It’s rare that an 11th round draft pick qualifies as one of the highlights of any Major League Baseball team’s season. Then again, the 2011 season has been particularly miserable for the Cubs and their fanbase.
The team’s roster is populated with overpaid veterans that aren’t playing well and fan apathy is at an all-time high, with tickets available for as low as $8 for some home games. Depending on the day, you’re likely to see more seagulls in the outfield than fans in the upper deck. A spate of bad contracts combined with a dearth of talent in the minor league pipeline has fans feeling bluer than the caps being worn by Carlos Zambrano and company.
Of course, Wrigley being Wrigley, nothing sells quite like nostalgia. Which is why in a season full of lowlights, many were excited to see a familiar name, Shawon Dunston Jr., amongst the team’s draft picks if only for the possibility of the return of the vaunted Shawon-O-Meter.
In a ballpark that’s about as simple as the day is long, the Shawon-O-Meter fit right in. Cubs fan Dave Cihla created a cardboard sign tracking Dunston’s batting average in real time in the left field bleachers. What started off as a lark became as much a part of Wrigley Field as the ivy itself for about six years in the early 90s. It even earned Cihla a place in the Baseball Hall of Fame and the Smithsonian Museum.

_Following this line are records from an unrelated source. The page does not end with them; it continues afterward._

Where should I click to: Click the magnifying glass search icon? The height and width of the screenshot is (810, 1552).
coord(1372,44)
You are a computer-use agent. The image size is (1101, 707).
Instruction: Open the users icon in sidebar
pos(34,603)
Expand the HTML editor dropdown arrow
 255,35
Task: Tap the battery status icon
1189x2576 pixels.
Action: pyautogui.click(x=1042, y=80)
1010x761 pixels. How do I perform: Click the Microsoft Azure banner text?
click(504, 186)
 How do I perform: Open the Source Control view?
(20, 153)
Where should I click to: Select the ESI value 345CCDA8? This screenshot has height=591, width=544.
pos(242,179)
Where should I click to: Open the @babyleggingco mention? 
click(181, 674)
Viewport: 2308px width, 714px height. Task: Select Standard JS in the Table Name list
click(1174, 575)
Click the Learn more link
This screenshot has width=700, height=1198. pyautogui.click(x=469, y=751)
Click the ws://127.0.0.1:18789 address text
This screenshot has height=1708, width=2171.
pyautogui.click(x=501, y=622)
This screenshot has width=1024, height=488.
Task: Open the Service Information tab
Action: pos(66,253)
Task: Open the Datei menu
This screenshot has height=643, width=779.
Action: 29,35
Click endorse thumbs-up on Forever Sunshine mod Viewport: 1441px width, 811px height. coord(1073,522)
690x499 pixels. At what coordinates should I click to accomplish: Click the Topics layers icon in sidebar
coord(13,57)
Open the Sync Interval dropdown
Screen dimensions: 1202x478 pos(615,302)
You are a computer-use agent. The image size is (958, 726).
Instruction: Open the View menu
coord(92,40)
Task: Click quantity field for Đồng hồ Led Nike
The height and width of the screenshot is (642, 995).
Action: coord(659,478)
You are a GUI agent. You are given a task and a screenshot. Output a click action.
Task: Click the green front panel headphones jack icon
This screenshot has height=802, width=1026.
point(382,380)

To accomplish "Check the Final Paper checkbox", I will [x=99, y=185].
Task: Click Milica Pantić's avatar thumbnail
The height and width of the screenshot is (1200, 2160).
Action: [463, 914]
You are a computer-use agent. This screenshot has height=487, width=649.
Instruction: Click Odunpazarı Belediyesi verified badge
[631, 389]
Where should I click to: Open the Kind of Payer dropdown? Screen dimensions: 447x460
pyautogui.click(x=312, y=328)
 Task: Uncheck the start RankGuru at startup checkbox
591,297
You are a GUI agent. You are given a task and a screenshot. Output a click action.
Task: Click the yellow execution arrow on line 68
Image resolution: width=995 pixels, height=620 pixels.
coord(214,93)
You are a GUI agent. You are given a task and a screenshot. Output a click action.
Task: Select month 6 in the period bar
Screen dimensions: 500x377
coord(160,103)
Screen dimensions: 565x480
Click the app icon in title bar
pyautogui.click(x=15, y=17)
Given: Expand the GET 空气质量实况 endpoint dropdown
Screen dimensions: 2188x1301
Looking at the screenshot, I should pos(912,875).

The elder Dunston was a fan favorite at the corner of Clark and Addison throughout the late 80s and 90s. A shortstop with a cannon for an arm, he played the game the way many of us kids growing up in the Chicagoland area did, with a reckless abandon and unfettered love of his craft.
Like his dad, Shawon Dunston Jr. is speedy and defense oriented. Like his dad, he’s well known as being a hustle guy, making plays by thinking on and with his feet. His arm isn’t quite as strong as his father’s but scouts have praised his solid mental makeup.
Cihla hasn’t said whether or not he’ll bring back the sign if and when Dunston Jr. makes it to the big leagues, likely around 2014 or 2015 at the earliest. But in a season that has only spanned three months while feeling like three years, the nostalgia of the good old days of Dunston Sr. firing lasers across the diamond to Mark Grace is about all Cubs fans have to keep themselves going these days.